Soroban & EVM HTLC Contracts Lack Emergency Pause, Exposing User Funds to Post-Deployment Vulnerabilities
A critical security gap has been identified in the design of both Soroban and EVM-based Hashed Timelock Contracts (HTLCs). The current implementation lacks any emergency pause mechanism, leaving user funds at immediate risk if a vulnerability is discovered after deployment. Without this capability, there is no way to halt new `lock()` transactions, creating a dangerous window where attackers could exploit a flaw while users scramble to manually claim refunds.
The issue, flagged with HIGH severity, centers on the absence of an admin-controlled kill switch. For the Soroban contract, the proposed fix involves adding a new `Paused` key to the `DataKey` enum and creating `pause()` and `unpause()` functions restricted to a stored admin address. A guard would then be added to the `lock()` function to panic if the contract is paused. Crucially, the `withdraw()` and `refund()` functions must remain operational to ensure users can always recover their assets. For the EVM version, the solution is to integrate the OpenZeppelin `Pausable` library to achieve the same controlled halt on new locks.

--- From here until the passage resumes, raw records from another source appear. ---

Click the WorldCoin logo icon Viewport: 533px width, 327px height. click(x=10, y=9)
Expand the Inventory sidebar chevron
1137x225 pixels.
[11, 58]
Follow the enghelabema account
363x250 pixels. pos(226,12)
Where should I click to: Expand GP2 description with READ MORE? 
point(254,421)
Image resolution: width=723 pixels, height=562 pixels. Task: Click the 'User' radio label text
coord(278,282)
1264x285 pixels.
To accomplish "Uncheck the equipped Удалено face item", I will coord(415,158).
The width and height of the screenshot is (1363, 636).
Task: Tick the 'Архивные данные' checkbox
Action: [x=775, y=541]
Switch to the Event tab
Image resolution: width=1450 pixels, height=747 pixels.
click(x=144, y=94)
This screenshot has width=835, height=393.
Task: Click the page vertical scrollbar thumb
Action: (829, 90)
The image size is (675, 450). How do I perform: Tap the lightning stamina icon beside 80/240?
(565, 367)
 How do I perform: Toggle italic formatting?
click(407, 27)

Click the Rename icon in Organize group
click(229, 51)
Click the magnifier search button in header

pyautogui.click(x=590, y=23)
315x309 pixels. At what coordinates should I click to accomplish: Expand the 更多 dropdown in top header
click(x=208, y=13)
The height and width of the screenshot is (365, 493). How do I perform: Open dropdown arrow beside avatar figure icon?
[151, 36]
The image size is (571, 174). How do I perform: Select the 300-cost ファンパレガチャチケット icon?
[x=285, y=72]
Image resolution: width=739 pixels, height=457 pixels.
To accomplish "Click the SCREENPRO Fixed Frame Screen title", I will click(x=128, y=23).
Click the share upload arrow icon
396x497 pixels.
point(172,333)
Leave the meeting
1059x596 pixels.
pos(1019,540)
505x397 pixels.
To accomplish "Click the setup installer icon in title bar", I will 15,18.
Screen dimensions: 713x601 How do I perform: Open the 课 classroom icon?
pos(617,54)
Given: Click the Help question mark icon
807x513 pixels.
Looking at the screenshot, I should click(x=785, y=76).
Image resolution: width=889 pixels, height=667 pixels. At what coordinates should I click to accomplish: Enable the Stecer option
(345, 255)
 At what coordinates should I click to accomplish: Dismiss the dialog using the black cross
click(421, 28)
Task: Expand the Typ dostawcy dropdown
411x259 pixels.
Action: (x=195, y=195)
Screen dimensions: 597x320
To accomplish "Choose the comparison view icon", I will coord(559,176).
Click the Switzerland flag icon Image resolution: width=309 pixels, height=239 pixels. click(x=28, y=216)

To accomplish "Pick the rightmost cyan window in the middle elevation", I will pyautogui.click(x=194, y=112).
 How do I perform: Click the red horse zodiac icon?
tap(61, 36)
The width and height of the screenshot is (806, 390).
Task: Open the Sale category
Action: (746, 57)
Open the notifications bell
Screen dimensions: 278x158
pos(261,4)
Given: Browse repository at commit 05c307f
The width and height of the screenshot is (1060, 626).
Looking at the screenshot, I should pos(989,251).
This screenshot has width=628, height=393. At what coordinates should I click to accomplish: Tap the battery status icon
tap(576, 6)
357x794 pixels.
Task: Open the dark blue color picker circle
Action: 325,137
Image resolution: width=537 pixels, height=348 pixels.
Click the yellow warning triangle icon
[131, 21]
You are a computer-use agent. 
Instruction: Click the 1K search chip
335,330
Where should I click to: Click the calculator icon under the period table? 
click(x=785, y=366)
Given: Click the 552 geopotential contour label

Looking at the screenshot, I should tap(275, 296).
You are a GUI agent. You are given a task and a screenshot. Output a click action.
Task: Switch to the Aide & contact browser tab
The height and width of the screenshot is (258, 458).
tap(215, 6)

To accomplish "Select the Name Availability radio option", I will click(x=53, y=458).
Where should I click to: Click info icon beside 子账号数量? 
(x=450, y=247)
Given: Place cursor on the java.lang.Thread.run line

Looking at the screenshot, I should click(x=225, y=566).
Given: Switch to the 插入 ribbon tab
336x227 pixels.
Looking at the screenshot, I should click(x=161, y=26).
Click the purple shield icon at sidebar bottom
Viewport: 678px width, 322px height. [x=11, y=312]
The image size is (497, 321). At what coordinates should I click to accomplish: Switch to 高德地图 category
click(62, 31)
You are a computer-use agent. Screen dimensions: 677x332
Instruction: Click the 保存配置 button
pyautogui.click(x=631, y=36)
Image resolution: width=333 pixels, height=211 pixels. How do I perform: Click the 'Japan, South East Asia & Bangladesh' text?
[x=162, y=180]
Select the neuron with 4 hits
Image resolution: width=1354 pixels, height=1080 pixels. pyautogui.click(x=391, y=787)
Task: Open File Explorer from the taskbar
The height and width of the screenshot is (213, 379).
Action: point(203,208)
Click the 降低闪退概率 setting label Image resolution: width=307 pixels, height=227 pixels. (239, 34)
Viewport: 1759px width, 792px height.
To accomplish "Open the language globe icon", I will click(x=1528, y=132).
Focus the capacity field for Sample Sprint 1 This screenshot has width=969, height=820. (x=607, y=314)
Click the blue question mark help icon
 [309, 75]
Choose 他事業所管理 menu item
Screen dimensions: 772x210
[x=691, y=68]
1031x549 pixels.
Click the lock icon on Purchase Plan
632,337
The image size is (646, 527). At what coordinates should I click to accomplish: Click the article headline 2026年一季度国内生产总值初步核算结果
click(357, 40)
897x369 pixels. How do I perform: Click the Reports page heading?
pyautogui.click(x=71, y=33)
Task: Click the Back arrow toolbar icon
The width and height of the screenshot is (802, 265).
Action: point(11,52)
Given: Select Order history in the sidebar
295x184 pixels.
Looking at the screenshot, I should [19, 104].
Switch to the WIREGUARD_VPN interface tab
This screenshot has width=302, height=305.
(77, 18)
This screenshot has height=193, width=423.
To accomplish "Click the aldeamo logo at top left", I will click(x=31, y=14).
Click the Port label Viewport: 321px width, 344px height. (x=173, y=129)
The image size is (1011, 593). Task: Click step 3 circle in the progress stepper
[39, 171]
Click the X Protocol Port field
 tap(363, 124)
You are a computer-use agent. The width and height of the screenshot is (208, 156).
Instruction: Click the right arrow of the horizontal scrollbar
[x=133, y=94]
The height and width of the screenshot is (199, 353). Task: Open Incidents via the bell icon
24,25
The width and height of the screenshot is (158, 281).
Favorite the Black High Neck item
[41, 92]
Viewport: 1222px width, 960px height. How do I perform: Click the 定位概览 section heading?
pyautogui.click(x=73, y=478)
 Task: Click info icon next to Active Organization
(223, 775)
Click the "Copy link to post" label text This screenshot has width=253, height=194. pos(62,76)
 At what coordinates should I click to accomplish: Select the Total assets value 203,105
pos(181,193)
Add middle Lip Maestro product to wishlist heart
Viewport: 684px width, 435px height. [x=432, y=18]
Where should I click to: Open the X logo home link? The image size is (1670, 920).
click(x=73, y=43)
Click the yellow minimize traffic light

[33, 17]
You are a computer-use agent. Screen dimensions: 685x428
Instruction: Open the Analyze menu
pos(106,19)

This architectural oversight represents a significant operational risk for any service or platform deploying these HTLCs. The inability to respond swiftly to a live exploit could lead to preventable fund losses. The fix is not a feature enhancement but a foundational security requirement, emphasizing that smart contract design must prioritize incident response capabilities from the outset. The pressure is now on development teams to implement this pause mechanism before deployment to mitigate a clear and present danger to user capital.